QUOTED PASSAGE Start Marker
Image generation continued its rapid march forward with a new version of Google’s flagship text-to-image model.
What’s new: Google introduced Imagen 3, a proprietary model that improves upon the previous version’s image quality and prompt adherence, with features like inpainting and outpainting to be added in the future. Imagen 3 is available via Google’s ImageFX web user interface and Vertex AI Platform. It follows closely upon the releases of Black Forest Labs’ Flux.1 family (open to varying degrees), Midjourney v6.1, and Stability AI Stable Diffusion XL 1 (open weights) — all in the last month.
How it works: The accompanying paper does not describe the model’s architecture and training procedures in detail. The authors trained a diffusion model on an unspecified “large” dataset of images, text, and associated annotations that was filtered to remove unsafe, violent, low-quality, generated, and duplicate images as well as personally identifying information. Google’s Gemini large language model generated some image captions used in training to make their language more diverse.
QUOTED PASSAGE End Marker
DATA EXTRACT Start Marker
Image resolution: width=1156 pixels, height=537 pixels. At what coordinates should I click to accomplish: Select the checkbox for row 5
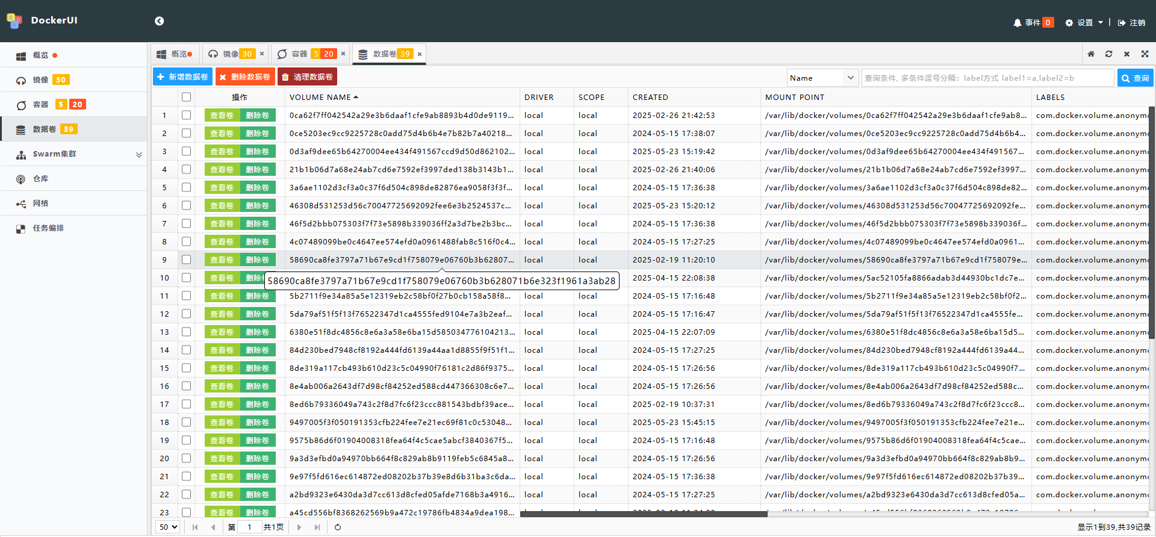187,187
DATA EXTRACT End Marker
## ASSIGNED TASK 1:
Reproduce the passage on Imagen 3 word for word, starting at "Image generation continued" and ending at "the last month.".
## ASSIGNED TASK 2:
In the passage on Imagen 3, which model generated some of the image captions used in training?

## YOUR SOLUTION 1:
Image generation continued its rapid march forward with a new version of Google’s flagship text-to-image model.
What’s new: Google introduced Imagen 3, a proprietary model that improves upon the previous version’s image quality and prompt adherence, with features like inpainting and outpainting to be added in the future. Imagen 3 is available via Google’s ImageFX web user interface and Vertex AI Platform. It follows closely upon the releases of Black Forest Labs’ Flux.1 family (open to varying degrees), Midjourney v6.1, and Stability AI Stable Diffusion XL 1 (open weights) — all in the last month.

## YOUR SOLUTION 2:
Google's Gemini large language model generated some of the image captions.